▶ _YOUR INSTRUCTIONS_: Of the material below, the lines to be retyped are those from the line containing "Task: Open the search magnifier icon" through the line containing "Task: Choose size L option", inclusive; reproduce them exactly.

▶ _INFORMATION SUPPLIED_:
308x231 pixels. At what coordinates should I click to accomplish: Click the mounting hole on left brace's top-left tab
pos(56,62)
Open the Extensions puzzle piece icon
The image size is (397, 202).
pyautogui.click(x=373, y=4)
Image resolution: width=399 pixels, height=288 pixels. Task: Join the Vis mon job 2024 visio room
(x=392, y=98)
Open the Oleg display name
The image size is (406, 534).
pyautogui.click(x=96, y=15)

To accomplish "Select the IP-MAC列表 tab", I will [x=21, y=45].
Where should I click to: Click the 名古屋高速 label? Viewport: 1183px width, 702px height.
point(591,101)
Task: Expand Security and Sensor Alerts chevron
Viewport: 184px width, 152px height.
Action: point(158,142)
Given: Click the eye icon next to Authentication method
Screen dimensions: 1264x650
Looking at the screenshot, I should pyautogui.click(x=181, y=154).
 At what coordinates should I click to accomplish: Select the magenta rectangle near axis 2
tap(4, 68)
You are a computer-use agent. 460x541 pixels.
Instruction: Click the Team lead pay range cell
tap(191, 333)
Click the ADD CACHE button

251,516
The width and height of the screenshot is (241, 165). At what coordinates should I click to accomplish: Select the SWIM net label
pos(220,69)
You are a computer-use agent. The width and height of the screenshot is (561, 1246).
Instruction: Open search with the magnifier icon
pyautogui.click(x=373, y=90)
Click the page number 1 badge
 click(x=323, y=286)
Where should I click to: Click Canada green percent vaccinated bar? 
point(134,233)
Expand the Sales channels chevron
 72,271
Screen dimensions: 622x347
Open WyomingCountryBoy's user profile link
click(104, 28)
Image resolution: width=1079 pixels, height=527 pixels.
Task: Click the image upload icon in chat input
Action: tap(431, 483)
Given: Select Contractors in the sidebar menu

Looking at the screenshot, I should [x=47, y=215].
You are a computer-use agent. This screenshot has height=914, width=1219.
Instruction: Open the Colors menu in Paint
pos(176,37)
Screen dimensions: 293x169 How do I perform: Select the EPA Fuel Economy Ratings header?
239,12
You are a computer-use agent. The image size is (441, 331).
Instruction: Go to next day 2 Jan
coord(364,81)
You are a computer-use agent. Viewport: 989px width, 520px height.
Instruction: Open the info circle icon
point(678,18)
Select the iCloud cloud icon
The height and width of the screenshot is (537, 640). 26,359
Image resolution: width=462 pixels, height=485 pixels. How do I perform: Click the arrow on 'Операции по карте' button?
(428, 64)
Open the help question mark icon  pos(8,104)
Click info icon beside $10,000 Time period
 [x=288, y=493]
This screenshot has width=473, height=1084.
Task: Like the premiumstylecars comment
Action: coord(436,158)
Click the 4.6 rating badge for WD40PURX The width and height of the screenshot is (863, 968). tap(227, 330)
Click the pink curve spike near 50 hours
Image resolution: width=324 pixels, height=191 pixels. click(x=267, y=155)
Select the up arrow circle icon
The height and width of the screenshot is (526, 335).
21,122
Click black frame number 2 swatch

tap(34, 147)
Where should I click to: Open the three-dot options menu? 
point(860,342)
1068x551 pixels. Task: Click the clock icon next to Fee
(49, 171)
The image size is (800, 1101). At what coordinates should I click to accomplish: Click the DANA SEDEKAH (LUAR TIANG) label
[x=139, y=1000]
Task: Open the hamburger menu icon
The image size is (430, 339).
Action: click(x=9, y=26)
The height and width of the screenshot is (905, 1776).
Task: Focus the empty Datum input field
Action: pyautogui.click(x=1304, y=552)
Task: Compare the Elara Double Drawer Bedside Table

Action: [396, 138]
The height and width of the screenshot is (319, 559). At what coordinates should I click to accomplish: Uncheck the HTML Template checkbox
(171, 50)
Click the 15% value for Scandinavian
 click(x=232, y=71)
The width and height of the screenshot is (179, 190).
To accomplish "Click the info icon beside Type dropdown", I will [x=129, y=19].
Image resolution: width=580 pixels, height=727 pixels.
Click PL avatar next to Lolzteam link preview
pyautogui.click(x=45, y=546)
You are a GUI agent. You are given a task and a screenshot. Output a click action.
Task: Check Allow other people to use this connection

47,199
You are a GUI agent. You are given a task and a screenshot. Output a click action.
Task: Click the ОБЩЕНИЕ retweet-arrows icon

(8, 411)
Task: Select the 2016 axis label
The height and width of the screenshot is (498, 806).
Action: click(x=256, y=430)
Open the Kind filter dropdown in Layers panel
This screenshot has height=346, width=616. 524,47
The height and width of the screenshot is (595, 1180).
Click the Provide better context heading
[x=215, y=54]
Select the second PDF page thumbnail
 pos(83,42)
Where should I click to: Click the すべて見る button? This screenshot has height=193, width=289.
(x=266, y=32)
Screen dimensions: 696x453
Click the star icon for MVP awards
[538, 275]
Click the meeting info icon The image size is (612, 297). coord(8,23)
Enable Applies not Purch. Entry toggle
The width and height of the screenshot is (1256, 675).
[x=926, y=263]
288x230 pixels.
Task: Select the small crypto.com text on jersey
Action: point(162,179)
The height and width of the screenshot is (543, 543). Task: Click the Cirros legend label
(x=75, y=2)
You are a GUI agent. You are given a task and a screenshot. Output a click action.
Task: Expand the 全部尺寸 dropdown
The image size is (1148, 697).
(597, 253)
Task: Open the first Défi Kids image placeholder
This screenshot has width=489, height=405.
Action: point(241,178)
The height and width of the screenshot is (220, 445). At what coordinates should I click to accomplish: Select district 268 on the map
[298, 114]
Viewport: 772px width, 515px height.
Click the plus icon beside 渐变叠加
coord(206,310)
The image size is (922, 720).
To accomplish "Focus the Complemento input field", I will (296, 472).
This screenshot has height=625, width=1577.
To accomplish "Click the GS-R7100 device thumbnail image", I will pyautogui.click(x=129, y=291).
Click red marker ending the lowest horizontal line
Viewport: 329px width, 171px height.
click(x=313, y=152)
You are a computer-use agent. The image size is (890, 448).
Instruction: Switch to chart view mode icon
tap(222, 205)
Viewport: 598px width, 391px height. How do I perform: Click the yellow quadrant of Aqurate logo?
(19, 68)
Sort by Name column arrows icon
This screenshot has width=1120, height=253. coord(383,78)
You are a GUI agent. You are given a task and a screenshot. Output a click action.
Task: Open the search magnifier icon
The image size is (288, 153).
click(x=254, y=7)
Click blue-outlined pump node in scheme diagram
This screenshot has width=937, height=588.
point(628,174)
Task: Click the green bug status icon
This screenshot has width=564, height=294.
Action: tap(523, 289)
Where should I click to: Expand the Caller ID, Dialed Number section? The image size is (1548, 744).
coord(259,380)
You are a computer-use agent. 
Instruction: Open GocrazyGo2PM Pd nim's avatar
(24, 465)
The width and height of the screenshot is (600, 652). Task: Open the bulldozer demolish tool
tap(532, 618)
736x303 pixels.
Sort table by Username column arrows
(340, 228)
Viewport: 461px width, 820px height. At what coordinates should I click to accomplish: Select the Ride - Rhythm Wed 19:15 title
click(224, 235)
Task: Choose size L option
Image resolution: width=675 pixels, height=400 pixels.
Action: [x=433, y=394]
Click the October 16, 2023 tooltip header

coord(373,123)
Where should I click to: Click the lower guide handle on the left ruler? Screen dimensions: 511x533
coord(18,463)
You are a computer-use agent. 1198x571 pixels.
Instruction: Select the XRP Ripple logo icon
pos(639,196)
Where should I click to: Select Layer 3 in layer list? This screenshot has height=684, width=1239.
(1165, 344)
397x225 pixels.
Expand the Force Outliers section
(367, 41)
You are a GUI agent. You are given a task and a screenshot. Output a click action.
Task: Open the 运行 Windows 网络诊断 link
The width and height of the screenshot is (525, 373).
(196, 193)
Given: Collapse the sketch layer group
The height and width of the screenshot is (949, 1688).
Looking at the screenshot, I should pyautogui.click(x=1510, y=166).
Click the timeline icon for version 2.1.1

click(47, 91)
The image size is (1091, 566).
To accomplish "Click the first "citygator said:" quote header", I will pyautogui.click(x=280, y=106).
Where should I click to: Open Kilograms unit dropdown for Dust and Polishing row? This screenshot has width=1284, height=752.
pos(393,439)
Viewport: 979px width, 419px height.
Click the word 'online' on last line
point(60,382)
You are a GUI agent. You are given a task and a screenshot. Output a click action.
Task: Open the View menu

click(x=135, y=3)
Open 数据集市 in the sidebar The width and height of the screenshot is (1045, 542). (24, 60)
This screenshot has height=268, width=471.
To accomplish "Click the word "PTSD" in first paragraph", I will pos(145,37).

▶ _COMPLETED TASK_:
Task: Open the search magnifier icon
The image size is (288, 153).
click(x=254, y=7)
Click blue-outlined pump node in scheme diagram
This screenshot has width=937, height=588.
point(628,174)
Task: Click the green bug status icon
This screenshot has width=564, height=294.
Action: tap(523, 289)
Where should I click to: Expand the Caller ID, Dialed Number section? The image size is (1548, 744).
coord(259,380)
You are a computer-use agent. 
Instruction: Open GocrazyGo2PM Pd nim's avatar
(24, 465)
The width and height of the screenshot is (600, 652). Task: Open the bulldozer demolish tool
tap(532, 618)
736x303 pixels.
Sort table by Username column arrows
(340, 228)
Viewport: 461px width, 820px height. At what coordinates should I click to accomplish: Select the Ride - Rhythm Wed 19:15 title
click(224, 235)
Task: Choose size L option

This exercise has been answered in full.